_WHAT THE TASK REQUIRES_
I need the number of lines in the data that contain the word "screenshot", and nothing beyond it.

(Collected data)
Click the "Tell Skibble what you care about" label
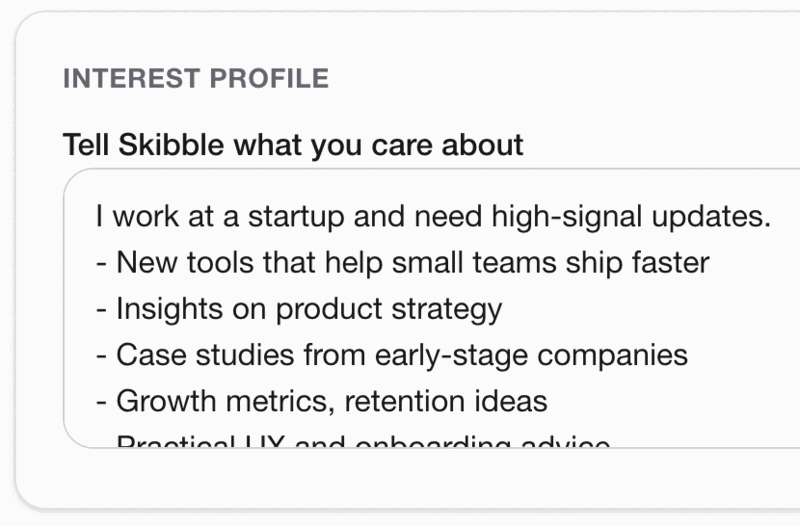 (292, 145)
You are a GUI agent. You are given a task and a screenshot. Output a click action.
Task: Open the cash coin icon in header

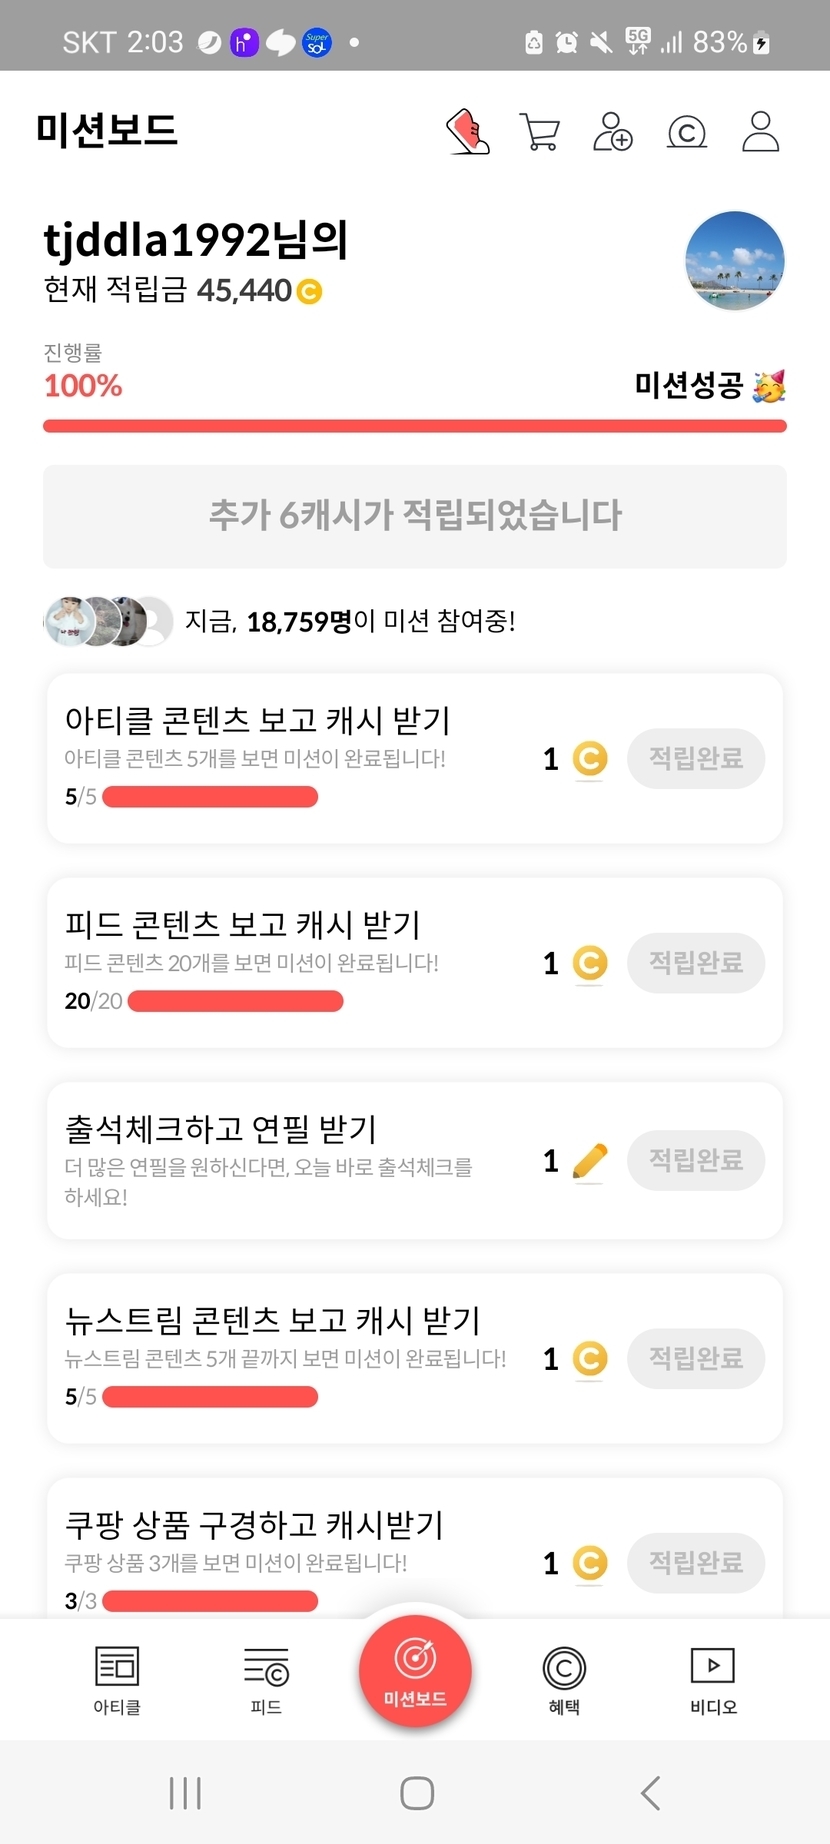tap(687, 132)
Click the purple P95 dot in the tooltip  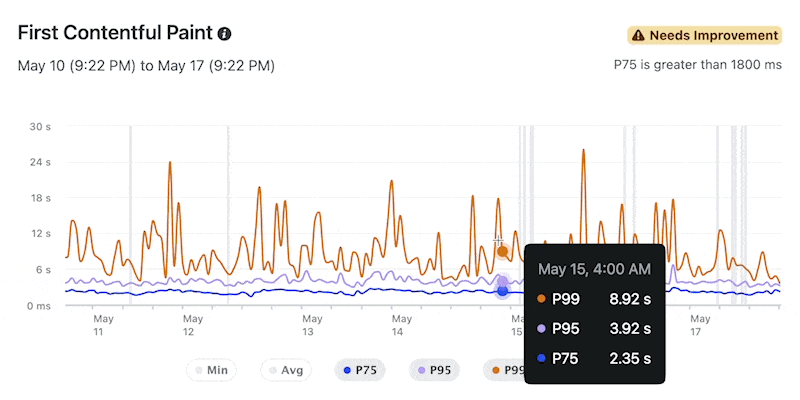[541, 328]
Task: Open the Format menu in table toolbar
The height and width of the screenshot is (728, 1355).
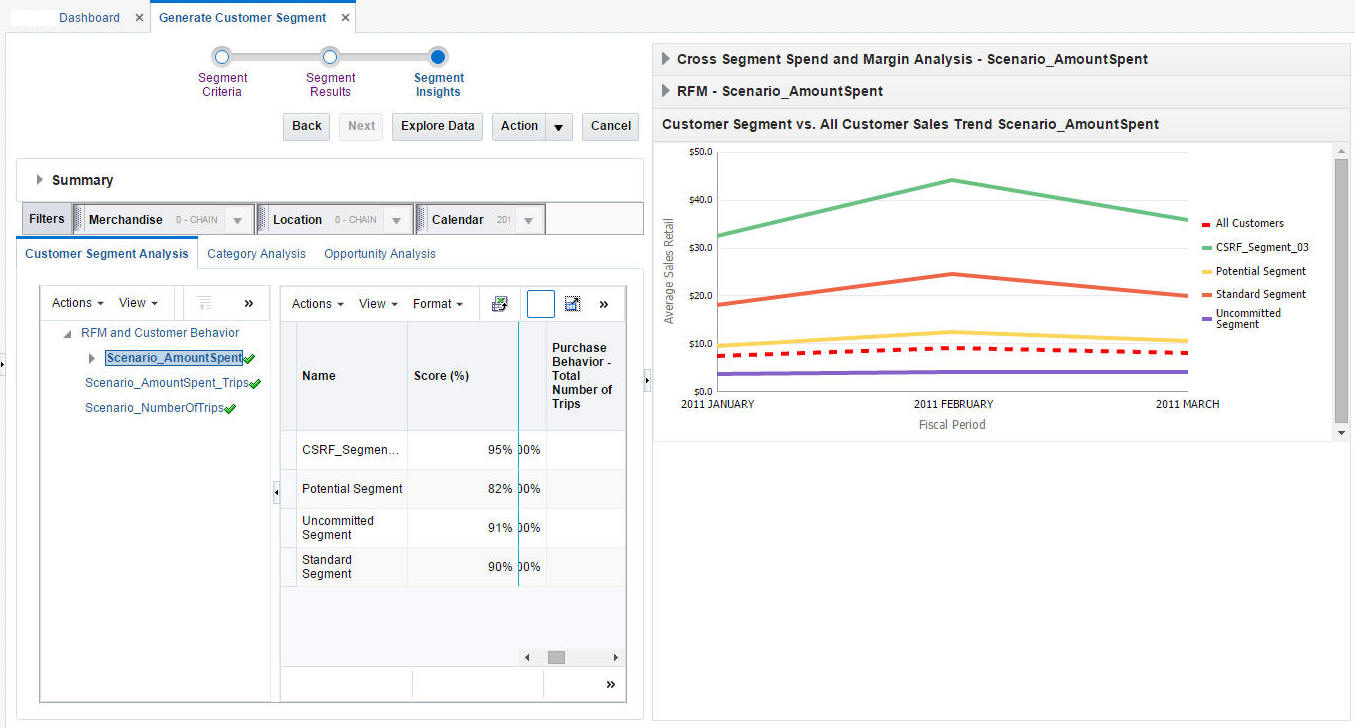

_COMPLETED TASK_
2